Non-volatile memory based storage system capable of directly overwriting without using redundancy and its writing method

A non-volatile memory based storage system capable of directly overwriting without using redundancy and its writing method are provided. The invention first writes data into a register. Then, a portion of MCF information of the decoded logical writing destination address is taken as a physical writing address and used to determine whether there is data in a block corresponding to the physical writing address. If yes, a new swap block is taken out from a swap table and at least one record of data in the register is written into the swap block.

BACKGROUND OF THE INVENTION

1. Field of the Invention

The present invention relates to a non-volatile memory based storage system and its writing method and, more particularly, to a non-volatile memory based storage system capable of directly overwriting without using redundancy and its method, so as to increase the data access efficiency.

2. Description of Related Art

Typically, an erasing operation for deleting a previously recorded data is required prior to writing data into a flash memory. Thus, a relatively long period of time is required for data writing. This is a drawback of the flash memory. Therefore, there is a need to develop a non-volatile memory capable of being overwritten without the erasing operation. It is envisaged that such non-volatile memory can increase an access efficiency of data.

For writing data into the flash memory, a plurality of blocks in the flash memory are employed as a writing unit. Generally, several bytes at the end of each block is taken as a redundancy field for recording a data writing status of the block and information related to other blocks. As such, it is required to check the redundancy of a target block prior to writing data into the same, resulting in an increase of writing time.

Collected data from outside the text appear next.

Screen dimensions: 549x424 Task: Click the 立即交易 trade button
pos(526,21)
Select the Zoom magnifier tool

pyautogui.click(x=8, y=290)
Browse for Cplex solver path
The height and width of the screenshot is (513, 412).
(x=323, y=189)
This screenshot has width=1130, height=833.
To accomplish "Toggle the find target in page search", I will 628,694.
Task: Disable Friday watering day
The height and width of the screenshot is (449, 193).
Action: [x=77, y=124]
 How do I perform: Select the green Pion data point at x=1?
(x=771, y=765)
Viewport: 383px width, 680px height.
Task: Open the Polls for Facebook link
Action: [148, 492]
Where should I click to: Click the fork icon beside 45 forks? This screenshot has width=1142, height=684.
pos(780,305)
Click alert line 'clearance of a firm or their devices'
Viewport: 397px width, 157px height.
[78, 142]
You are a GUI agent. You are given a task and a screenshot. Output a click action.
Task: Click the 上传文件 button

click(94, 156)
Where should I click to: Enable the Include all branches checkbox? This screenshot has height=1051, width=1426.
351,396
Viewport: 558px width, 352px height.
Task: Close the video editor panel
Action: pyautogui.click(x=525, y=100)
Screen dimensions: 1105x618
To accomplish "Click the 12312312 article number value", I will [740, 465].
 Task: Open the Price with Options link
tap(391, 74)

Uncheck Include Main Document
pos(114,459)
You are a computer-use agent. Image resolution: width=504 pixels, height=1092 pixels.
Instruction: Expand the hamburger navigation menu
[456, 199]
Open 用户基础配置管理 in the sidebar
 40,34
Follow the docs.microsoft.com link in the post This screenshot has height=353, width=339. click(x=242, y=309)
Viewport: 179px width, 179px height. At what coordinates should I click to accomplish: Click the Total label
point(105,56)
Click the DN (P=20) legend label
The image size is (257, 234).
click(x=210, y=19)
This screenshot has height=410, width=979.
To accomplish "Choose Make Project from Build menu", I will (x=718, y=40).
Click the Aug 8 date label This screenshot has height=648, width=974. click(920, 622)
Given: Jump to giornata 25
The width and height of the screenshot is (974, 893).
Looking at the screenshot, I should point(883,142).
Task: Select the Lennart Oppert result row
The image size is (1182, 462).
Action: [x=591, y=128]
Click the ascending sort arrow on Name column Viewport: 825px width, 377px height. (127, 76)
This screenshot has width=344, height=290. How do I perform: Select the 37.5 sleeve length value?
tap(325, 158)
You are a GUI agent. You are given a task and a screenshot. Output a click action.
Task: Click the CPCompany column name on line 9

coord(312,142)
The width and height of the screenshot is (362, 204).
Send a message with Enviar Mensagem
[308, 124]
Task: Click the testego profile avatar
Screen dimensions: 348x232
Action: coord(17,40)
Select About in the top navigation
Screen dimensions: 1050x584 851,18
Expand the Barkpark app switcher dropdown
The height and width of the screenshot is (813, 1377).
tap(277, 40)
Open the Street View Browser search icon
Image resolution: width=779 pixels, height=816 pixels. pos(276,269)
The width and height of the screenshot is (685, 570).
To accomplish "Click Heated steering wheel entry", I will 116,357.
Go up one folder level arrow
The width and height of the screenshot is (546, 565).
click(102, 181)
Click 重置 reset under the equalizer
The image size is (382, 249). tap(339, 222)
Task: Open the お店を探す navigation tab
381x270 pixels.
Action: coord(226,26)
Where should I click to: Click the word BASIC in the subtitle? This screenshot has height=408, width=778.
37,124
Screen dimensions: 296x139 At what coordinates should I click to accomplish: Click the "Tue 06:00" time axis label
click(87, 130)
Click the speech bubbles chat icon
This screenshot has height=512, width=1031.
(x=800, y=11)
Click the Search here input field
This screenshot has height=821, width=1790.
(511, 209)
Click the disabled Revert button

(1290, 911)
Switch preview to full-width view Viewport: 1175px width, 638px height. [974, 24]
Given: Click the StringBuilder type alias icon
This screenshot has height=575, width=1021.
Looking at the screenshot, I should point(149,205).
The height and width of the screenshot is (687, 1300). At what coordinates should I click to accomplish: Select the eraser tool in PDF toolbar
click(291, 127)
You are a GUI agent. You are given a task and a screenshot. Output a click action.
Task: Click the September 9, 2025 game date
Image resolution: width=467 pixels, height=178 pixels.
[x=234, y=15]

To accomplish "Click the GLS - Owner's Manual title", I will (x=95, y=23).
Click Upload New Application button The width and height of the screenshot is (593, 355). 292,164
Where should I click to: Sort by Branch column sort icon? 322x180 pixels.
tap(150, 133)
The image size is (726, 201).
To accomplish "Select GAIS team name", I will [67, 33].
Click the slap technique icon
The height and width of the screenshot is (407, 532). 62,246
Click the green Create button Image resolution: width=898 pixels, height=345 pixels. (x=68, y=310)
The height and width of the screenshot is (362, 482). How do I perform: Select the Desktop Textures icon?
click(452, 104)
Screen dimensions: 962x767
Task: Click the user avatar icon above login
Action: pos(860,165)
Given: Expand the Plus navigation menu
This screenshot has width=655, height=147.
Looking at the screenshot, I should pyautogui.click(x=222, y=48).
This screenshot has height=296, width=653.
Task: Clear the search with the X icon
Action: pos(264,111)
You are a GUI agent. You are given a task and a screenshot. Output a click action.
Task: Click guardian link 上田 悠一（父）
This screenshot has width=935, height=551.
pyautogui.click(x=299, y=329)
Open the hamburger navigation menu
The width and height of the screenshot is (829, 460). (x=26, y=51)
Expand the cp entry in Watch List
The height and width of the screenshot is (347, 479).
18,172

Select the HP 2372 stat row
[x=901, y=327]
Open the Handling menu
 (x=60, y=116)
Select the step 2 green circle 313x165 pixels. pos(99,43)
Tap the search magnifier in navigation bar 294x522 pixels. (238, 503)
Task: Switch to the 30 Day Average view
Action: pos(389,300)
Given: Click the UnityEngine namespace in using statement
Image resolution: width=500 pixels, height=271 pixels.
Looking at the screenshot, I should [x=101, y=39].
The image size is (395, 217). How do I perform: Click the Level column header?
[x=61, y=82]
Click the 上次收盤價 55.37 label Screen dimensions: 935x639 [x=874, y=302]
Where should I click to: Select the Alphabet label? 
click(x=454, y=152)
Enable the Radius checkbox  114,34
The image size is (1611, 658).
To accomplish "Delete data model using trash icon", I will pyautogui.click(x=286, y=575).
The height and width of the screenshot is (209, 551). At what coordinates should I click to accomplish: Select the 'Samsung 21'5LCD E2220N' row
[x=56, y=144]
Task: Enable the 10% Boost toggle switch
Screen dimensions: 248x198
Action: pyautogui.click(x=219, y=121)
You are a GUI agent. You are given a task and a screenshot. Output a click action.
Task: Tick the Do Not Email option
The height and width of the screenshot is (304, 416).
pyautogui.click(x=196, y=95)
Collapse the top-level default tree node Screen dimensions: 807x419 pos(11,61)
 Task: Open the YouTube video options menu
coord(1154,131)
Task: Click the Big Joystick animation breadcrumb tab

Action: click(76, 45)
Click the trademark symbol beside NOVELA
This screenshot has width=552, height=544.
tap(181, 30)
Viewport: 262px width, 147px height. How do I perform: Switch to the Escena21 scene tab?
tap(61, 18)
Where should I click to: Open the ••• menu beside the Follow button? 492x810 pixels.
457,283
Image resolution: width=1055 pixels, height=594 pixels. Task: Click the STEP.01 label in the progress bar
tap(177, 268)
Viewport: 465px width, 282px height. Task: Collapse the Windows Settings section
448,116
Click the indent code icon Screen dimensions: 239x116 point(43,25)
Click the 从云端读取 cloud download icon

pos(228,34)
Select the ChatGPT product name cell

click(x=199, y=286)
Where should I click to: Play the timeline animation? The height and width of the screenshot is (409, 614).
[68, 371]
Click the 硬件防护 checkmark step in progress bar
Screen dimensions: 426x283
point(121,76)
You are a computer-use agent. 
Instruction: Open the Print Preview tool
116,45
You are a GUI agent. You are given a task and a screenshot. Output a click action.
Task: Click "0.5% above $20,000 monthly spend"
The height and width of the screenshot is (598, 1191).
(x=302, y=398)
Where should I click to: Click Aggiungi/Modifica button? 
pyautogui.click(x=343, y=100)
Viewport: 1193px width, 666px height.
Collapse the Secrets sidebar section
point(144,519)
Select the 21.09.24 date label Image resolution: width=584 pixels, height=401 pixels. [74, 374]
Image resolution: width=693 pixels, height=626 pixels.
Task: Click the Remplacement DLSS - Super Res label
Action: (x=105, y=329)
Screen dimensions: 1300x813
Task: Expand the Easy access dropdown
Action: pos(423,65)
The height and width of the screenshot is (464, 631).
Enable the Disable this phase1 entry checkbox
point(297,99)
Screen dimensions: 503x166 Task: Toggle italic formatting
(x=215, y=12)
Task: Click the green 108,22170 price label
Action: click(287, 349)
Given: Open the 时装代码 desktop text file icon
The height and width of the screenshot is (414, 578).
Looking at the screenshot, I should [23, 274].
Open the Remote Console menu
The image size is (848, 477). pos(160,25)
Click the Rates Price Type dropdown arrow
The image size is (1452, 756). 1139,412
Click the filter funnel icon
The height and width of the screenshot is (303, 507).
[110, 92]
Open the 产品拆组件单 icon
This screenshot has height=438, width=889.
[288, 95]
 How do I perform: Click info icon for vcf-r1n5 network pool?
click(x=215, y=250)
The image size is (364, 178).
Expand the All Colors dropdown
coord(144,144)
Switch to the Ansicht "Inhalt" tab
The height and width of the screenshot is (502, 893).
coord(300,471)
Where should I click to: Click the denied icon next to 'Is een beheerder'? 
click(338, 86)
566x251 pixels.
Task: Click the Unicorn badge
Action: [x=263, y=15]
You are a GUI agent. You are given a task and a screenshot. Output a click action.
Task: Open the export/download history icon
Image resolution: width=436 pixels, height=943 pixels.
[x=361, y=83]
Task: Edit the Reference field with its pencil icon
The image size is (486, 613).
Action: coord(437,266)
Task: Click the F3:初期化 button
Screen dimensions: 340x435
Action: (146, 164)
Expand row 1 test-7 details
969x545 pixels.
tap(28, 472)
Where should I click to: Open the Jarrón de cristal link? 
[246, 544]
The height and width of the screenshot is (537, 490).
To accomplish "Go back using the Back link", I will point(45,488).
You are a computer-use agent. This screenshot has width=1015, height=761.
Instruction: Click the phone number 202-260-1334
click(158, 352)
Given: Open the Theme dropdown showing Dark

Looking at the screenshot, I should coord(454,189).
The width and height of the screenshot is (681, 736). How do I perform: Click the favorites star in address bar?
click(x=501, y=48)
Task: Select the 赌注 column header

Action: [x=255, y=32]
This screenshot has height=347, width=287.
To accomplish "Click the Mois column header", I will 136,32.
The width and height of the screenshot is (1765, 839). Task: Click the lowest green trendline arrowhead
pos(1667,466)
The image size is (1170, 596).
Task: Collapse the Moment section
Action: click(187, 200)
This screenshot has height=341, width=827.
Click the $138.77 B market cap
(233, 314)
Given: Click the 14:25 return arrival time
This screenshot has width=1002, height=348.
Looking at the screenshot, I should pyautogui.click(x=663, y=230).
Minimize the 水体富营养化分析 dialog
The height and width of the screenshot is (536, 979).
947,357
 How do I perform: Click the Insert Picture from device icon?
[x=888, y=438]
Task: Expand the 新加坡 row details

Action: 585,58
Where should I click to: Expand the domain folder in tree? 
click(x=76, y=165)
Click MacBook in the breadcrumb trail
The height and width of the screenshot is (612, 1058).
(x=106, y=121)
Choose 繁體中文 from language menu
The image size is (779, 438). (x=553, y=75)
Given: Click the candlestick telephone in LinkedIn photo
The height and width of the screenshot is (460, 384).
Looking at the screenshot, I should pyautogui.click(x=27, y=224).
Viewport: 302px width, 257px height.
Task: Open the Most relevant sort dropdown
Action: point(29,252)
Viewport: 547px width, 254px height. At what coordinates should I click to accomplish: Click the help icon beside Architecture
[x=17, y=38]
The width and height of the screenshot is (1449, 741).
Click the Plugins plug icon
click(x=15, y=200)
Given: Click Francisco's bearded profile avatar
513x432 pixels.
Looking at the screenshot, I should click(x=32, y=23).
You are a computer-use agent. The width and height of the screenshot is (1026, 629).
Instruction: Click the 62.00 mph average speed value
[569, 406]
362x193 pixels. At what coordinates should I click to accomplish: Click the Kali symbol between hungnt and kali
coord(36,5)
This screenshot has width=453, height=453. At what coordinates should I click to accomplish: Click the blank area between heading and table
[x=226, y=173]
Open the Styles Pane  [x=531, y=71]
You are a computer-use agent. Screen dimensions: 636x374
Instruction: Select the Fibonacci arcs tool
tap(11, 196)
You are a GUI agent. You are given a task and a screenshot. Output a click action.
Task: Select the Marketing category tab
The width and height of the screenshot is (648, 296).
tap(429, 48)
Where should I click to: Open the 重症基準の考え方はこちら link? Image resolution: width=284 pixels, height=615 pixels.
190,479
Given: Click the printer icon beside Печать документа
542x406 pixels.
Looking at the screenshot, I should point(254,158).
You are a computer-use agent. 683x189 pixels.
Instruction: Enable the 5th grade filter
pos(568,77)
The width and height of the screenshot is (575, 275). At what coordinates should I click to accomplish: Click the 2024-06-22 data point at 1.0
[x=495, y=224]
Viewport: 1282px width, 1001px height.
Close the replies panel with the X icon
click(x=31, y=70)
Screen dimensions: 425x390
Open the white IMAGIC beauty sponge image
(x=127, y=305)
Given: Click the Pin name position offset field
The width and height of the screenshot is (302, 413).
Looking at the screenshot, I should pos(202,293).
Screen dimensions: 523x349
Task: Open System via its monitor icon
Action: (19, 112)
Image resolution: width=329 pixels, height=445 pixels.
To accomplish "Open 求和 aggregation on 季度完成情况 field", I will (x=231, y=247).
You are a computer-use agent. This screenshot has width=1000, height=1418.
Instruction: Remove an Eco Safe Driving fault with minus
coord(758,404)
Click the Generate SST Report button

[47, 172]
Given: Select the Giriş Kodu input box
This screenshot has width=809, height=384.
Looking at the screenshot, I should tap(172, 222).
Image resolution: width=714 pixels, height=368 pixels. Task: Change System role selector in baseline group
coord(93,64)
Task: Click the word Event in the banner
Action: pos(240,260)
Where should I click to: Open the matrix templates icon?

Furthermore, the available space for writing data into a block is undesirably reduced because the redundancy occupies a portion of the limited storage space of each block to be written.

Therefore, it is desirable to provide a novel non-volatile memory based storage system capable of directly overwriting without using redundancy and its writing method in order to mitigate and/or obviate the aforementioned problem.

SUMMARY OF THE INVENTION

The object of the present invention is to provide a non-volatile memory based storage system capable of directly overwriting without using redundancy and its method, which can save time in writing data into non-volatile memory and prevent data from losing in case of an unexpected event while writing.

In one aspect of the present invention, a non-volatile memory based storage system capable of directly overwriting without using redundancy comprises: at least one non-volatile memory including a plurality of blocks wherein at least one block is stored with a system management table having a plurality of mapping control field (MCF) tables, each having a plurality of MCFs; and a register for storing at least one target data to be written into said at least one non-volatile memory, the register including a temporal MCF table having at least one MCF of the system management table; wherein a host executes a writing command to write said at least one target data into said at least one non-volatile memory and the writing command includes a target MCF number for writing said at least target data into said at least one non-volatile memory based on a target MCF of the temporal MCF table corresponding the target MCF number.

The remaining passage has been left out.